### What to work on
a: Answer these questions from the passage on Indian stock markets, one per line:
(i) How high did inflation go, and how is that level described?
(ii) Which examples of demand destruction does the passage give?
(iii) What range of earnings growth is expected for 2008-9?
b: Transcribe the passage on Indian stock markets between "Given the rising" and "to be selective.", inclusive.
c: Pick up the passage on Indian stock markets after its final sentence and keep writing it.

### Excerpt to read
The past seven months have been puzzling and challenging for Indian equity investors. The fall in stock markets has been compounded by a series of negative developments—high commodity prices leading to higher inflation and interest rates, increased risk aversion resulting from emerging market sell-offs and political uncertainty. The biggest impact has been due to inflation that went over 11%, a 13-year high, led especially by soaring crude oil prices.
We could argue that oil prices should moderate given the slowing economies like the US (accounting for close to onefourth of the global oil consumption), Europe and Japan. However, the extent and timing remain uncertain. Also, there are indications of demand destruction (cut in US airlines operations, miles travelled, etc) at higher crude oil prices.
Given the rising cost pressures, we expect Indian corporate growth to be moderate, with 2008-9 earnings growth at 16-18%. While near-term earnings may be subject to margin contraction, the risk-reward ratio favours investment, though one needs to be selective.

### Dataset rows
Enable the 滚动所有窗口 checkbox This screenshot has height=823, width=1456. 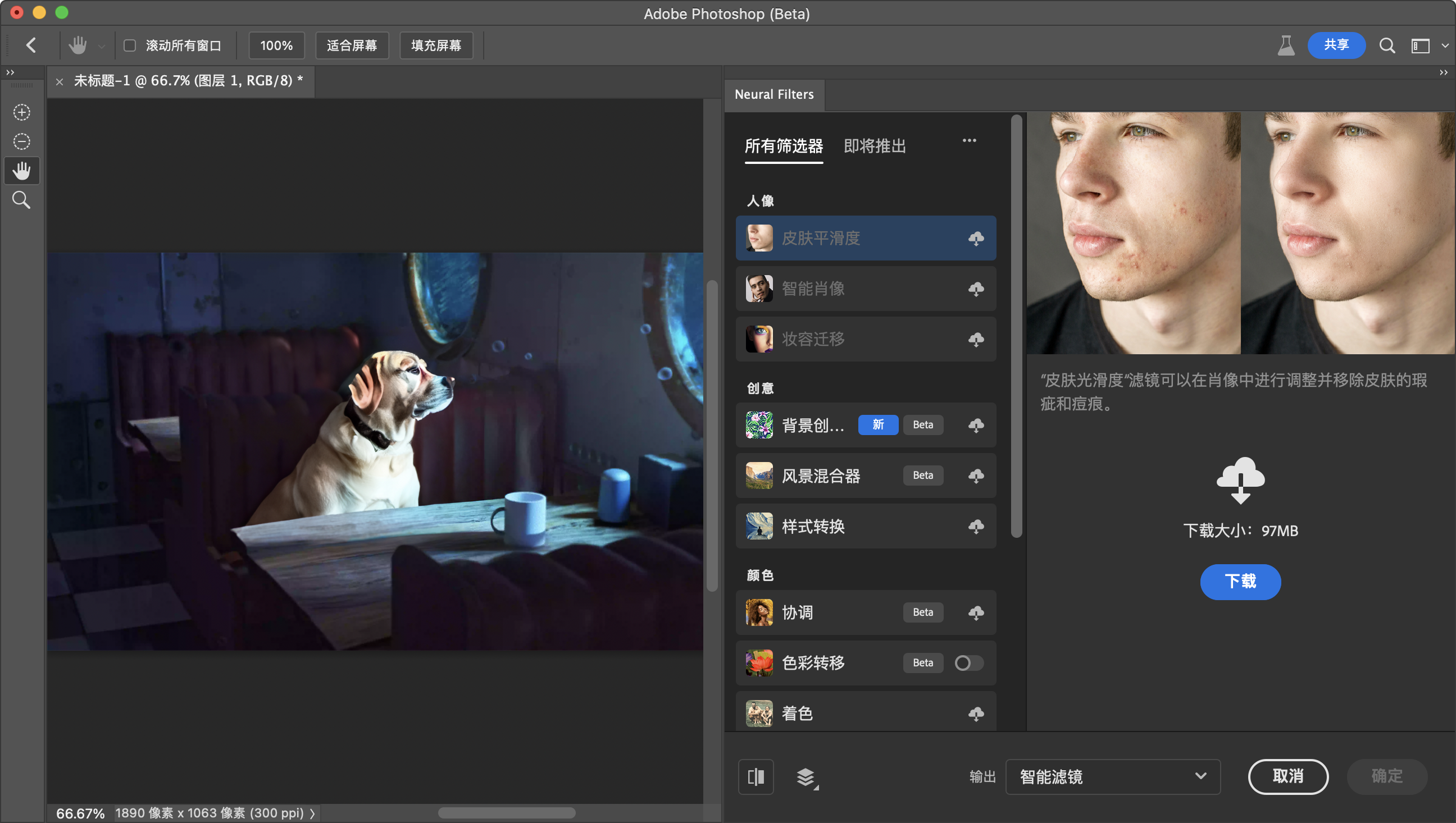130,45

--

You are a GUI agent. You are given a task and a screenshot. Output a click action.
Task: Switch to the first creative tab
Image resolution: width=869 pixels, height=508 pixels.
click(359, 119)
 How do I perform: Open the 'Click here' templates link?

--

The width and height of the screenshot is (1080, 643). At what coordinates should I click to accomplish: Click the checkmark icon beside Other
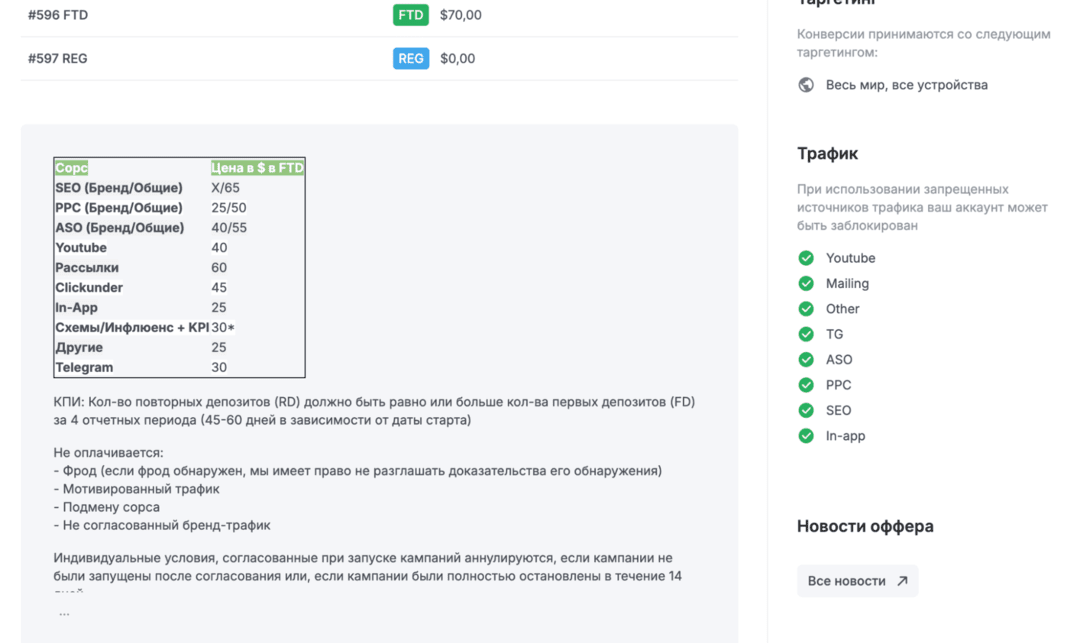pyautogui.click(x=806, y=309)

### Task responses
a:
(i) Over 11%, a 13-year high.
(ii) A cut in US airlines operations and miles travelled.
(iii) 16-18%.

b:
Given the rising cost pressures, we expect Indian corporate growth to be moderate, with 2008-9 earnings growth at 16-18%. While near-term earnings may be subject to margin contraction, the risk-reward ratio favours investment, though one needs to be selective.

c:
What is hugely supportive is valuations. Despite near-term challenges on the macro front, equity valuations are quite favourable, with much of the excesses and froth out of the way. The market is trading at a PE of nearly 13, well below its long-term historical average of 15 despite better RoEs (return on equities). From trading at nearly twice the emerging market (EM) multiple, India now does so at 10-15% premium to EM, indicating a higher degree of correction than other EMs.
The fundamentals of the Indian economy remain intact as the three engines of growth—outsourcing, consumption and infrastructure—are expected to drive the GDP growth. With 7% plus growth rate, India is one of the fastest growing economies in the world. India’s growth, with rising consumption and high investment rate, cannot keep the global investors away for too long. Infrastructure spends of over $400 billion will benefit several businesses. So, we remain optimistic and believe the current weakness is a temporary cyclical downturn.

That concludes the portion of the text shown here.